5. In 2004, a monkey choked to death at Harvard because he/she (sorry for the lack of gender specificity but the USDA report calls the poor animal "it") suffocated on a piece of plastic tubing while locked alone in a restraint chair while the vivisector literally went to lunch. Weak as the AWA (Animal Welfare Act) is, even it forbids leaving a primate alone in a restraint chair. Somehow we doubt that that vivisector was going out for a veggie burger.
6. NERPRC's Director Ronald Derosiers was on the "scientific advisory" board that claimed that the BU bioterror lab was both essential and safe. In recent conversations that we have had with a Boston Globe reporter, we've learned that NERPRC has claimed that they "did not, do not, and will never" have any financial connection to the Bioterror lab. This is more than a little bit odd because Desrosiers has admitted publicly that BU had promised NERPRC 3.1 million dollars to build a lab to "produce" primates for BU's bioterror lab. If they can't tell the truth about money, they won't tell the truth about anything else either.
7. Primates in labs suffer health problems and stress-related problems unknown in wild primates. Basic science says that experiments can only have one independent variable: if an animal is already sick or extremely stressed out (stress impairs the immune system), then experiments with this animal have multiple independent variables. In simple terms, the science sucks. It is so severe of a problem in lab animal populations that in 2003, 20% of the primates at NERPRC were involved in studies not of human health problems but of lab animal health problems!
8. That same study revealed that 89% of those primates suffered "psychological abnormalities", 1 in 4 injured themselves, and 1 in 9 injured themselves badly enough to need stitches. Bizarrely, monkeys that pulled their own hair weren't even counted as injuring themselves (Lutz, Well, and Novak 2003.
9. No laws regulate what actually happens in experiments. This is left up to in-house supposedly independent IACU committees that are supposed to review studies for animal cruelty (not that they'd ever use that word.) The industry argues that these committees prevent abuses and assure that animals are not harmed. In the 2004-2006 period, Harvard Medical School accumulated 11 violations of the AWA directly related to these IACU committees. This means that either the committees failed to do their job properly or that the vivisectors blatantly ignored the committees.

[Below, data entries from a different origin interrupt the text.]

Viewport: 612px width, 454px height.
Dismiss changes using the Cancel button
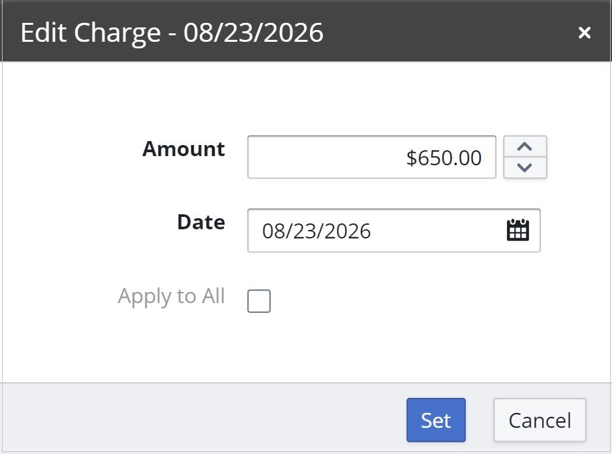point(540,420)
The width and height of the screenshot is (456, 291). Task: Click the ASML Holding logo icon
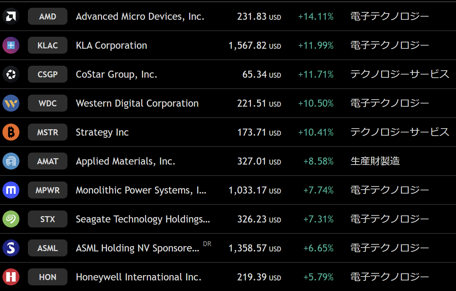coord(11,248)
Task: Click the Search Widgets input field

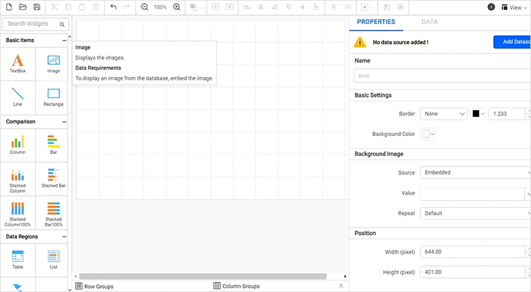Action: (32, 24)
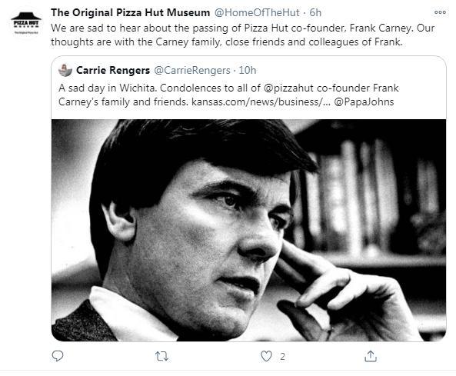The image size is (456, 376).
Task: Click Carrie Rengers' small profile picture
Action: coord(65,71)
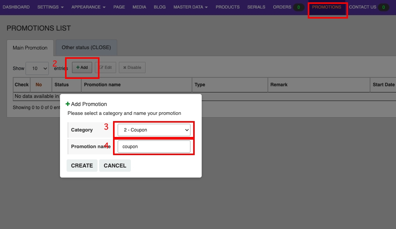
Task: Open the CONTACT US page
Action: coord(362,7)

This just proves what many animal law experts have repeatedly stated: no laws or regulations whatsoever really control what happens to animals in labs.
10. If you took PSYCH 101, you may remember the notorious Milgram experiments in which humans were manipulated into "shocking" subjects in supposed "negative reinforcement" experiments. The "shocking" was faked by professional actors out of sight of the subjects so no one was actually harmed in an experiment designed to see how far people would go in obeying authority even when it had destructive consequences. In multiple versions of the experiment done for decades around the world, between 60-65% of the subjects would have actually knowingly killed the other person if the shocks were real. In one version, 93% would have killed the other person. The only pressure on the human subjects was peer pressure.

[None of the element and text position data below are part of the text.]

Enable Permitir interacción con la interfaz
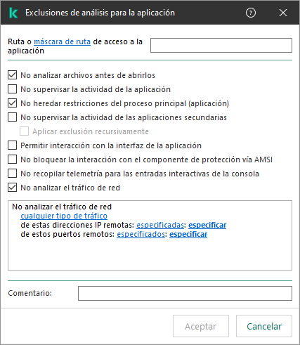 [12, 145]
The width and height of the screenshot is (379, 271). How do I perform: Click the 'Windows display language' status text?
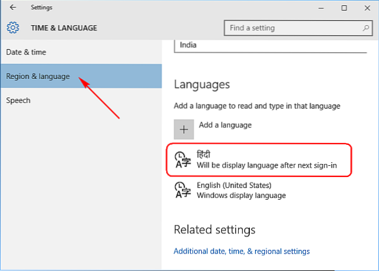pos(241,195)
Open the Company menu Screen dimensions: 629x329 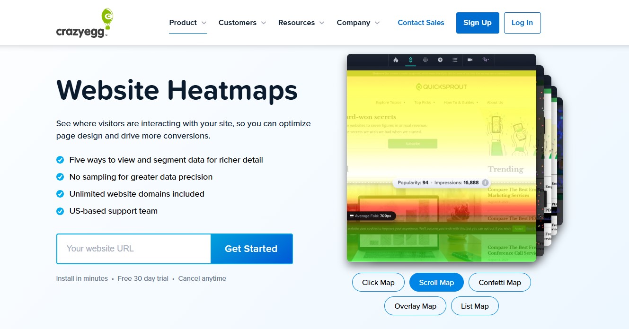tap(358, 23)
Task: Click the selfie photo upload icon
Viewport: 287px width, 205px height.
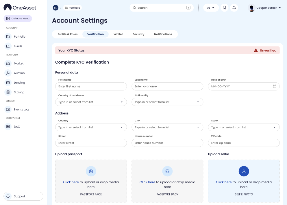Action: pos(244,171)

By contrast, some sick soul designed a test (at we're sure taxpayer expense) to see if monkeys would shock other monkeys in order to get food. If they shocked the other monkey, they got food; if they didn't shock the monkey they didn't eat. Multiple monkeys refused to harm the other monkey even though it meant that they would go hungry. One monkey went 4 days straight without food (by comparison this would be like us going 20 days without food) rather than harm another monkey and several went 2 days. Observations of chimps (Note-Harvard has no chimps that we know of) in the wild have shown that they take special care of group members with disabilities such as cerebral palsy with even the alpha males taking time to groom and nurture a monkey with cerebral palsy.
Our whole human justification for subjecting these animals to the brutal nightmare of their squandered existence is that we are morally superior to them and can do what we want to them. Don't these 3 studies show the lie behind all vivisection?
Please join us this Saturday at Harvard to protest these atrocities.